Demar Phillips increased his playing time with Real Salt Lake in 2016 by 11 games and 801 minutes over his debut 2015 season. In those 29 games, he was able to get five ticks for himself in the assist column (second most on the team), along with 9 shots as well. For this performance, he’s earned himself #9 in the Writer’s Ratings (6.93) and #12 in the Community Ratings (6.76).
The switch from the 4-4-2 to the 4-3-3 may have been a positive one for a player like Phillips simply because he has the attributes to fit the mold of an overlapping, attacking back which is so crucial in the new formation. We all know how fast the Jamaican is, and when he’s been given license to push forward and generate more crosses and passes in the attacking third, he’s proven to be more effective.
As an example of this, we can look at a comparison between his two seasons. In 18 games his first season, Phillips managed 11 shots on goal (only one on target), as well as 17 offside calls. With 58% more minutes in 2016 than the prior year, Phillips doubled his offside calls (40), but lowered his shot attempts (three on target) all while picking up those five helpers I mentioned before.
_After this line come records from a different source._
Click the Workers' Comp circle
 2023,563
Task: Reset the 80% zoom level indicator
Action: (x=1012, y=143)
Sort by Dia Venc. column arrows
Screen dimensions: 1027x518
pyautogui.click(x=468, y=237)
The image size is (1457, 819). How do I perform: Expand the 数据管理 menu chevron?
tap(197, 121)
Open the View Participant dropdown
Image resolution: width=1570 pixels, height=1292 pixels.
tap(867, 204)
What this tells me is that Phillips is not only doing more going forward (as seen with the offside stat), but is actually generating measurable team benefits when it comes to creativity and points on the board. In a year where RSL’s scoring waned over some long periods, Demar’s numbers taking on the changes I’ve described can be seen as a bright spot on the roster.
Additionally, it appears Phillips was actually connected with the attacking players on the pitch in ways he wasn’t before. Overlapping on the wing can account for the increase in offside calls as already mentioned, and the decrease in shots may be indicative of this role as well, supplying more passing options instead of errant pot shots. It could also be surmised that the 11 shots in 2015 were of much less quality and from further out than those in 2016 as well. Which means we may have seen the tactical adaptability of a player that’s arguably past his prime.
Although many fans may have left 2016 with a bad taste in their mouths after that humiliating display by Phillips against Emmanuel Boateng in the wildcard playoff against the Los Angeles Galaxy, there’s plenty to be happy about with our staple left back. He has been proving himself to be more formidable in the position at the age of 33 than possibly either Chris Wingert or Abdoulie Mansally were during their tenures with the club. Providing more potency in attack than Wingert and more solidarity in defense than Mansally, Phillips could be considered one of the core players the front office and coaching staff look at to build 2017’s squad around.